A full understanding of change in squamate assemblage composition during the Tertiary is frustrated by sampling problems. It is very difficult even to assess the biases that currently affect the squamate record, much less to correct for them. Nevertheless, the squamates of the Medicine Pole Hills l.f. provide a great deal of new information on the character of late Eocene assemblages. Fourteen previously unreported species are identified in this Chadronian fauna, including an acrodont iguanian, seven iguanids, a scincoid, a new anguimorph, a ?xenosaurid, a varanid, a diploglossine, and Helodermoides; another five are likely already known from that time (see Table 1). Of particular interest are the relatives of early Eocene immigrants from the Old World (Tinosaurus, Saniwa*), a phrynosomatine (fence lizards and relatives), a polychrotine (anoles and relatives), and the last record of the stem-clade of Diploglossinae (galliwasps) in central North America. Three of the new species are named formally.

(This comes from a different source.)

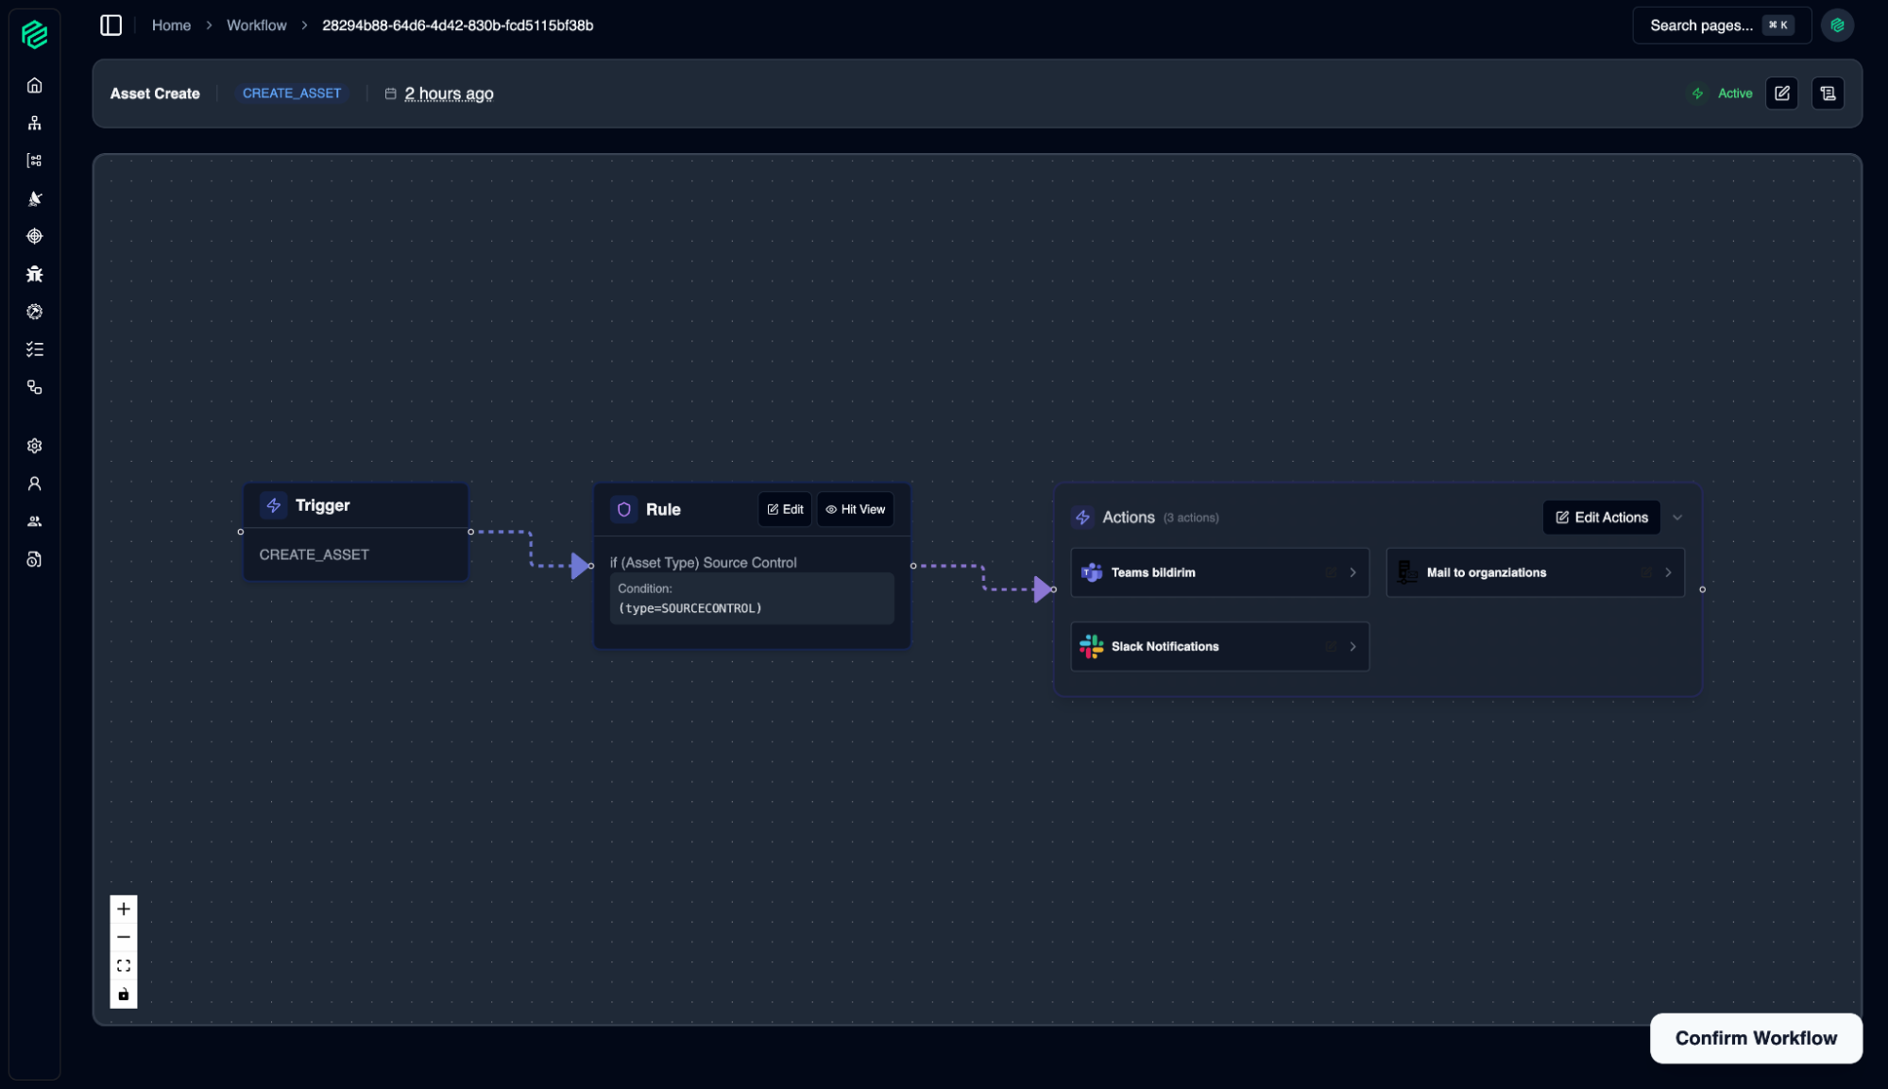The width and height of the screenshot is (1888, 1089).
Task: Click the Confirm Workflow button
Action: pyautogui.click(x=1755, y=1038)

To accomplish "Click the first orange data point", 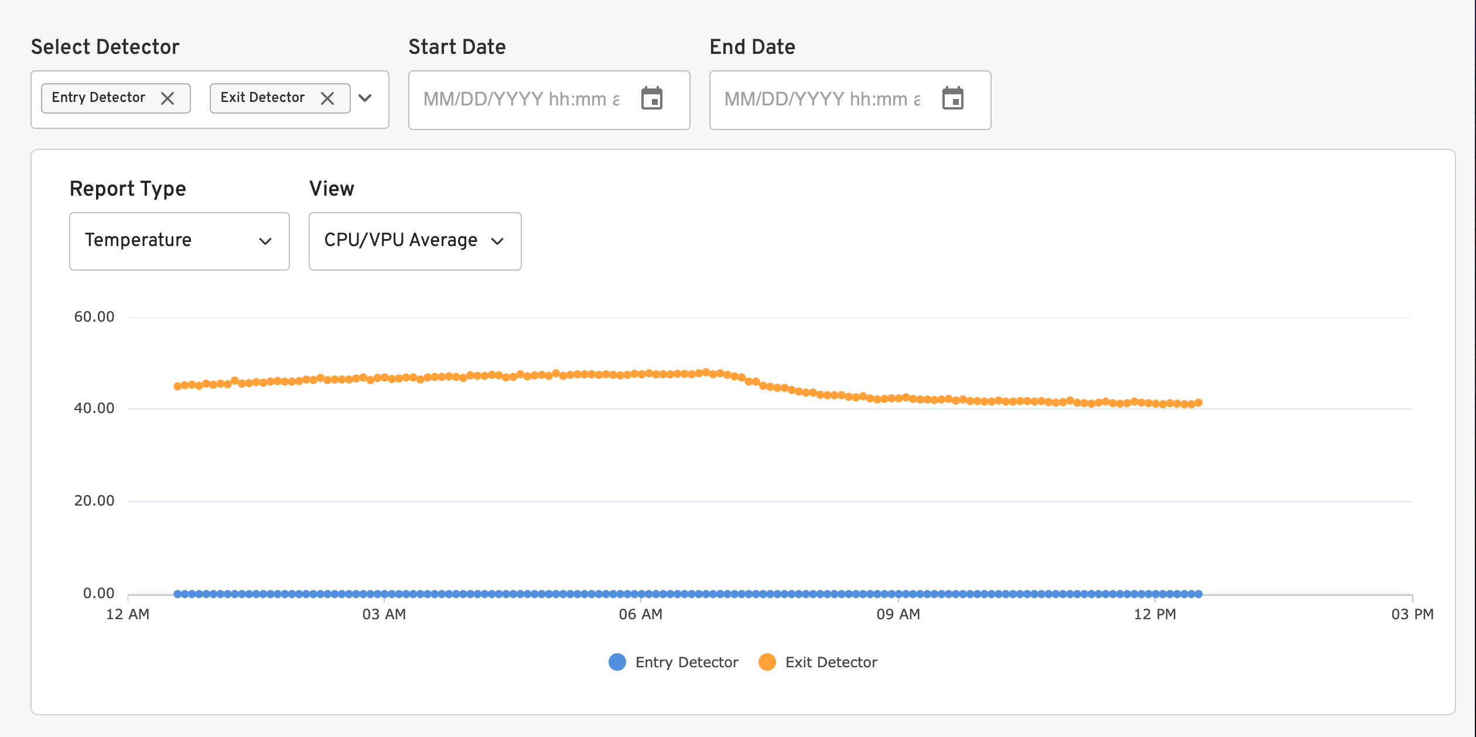I will coord(177,386).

The polychrotine, apparently a member of the Polychrus stem-clade, indicates that the transformation of squamate assemblages was not simply a gradual increase in the richness of iguanid taxa that are currently present in central North America (Phrynosomatinae, Crotaphytinae). Rather, some iguanids, like their counterparts in other parts of the squamate tree, may have had long histories in the area. This conclusion is completely consistent with the explicit recognition that Iguanidae has a great deal of intraclade variability in autecological preference. The fossil record now suggests that squamates in central North America, like those in Europe, suffered a drop in richness in response to Eocene/Oligocene climatic deterioration, but because of remaining sampling problems this observation must be treated with some circumspection. Sampling-standardized studies on new and existing collections are indicated.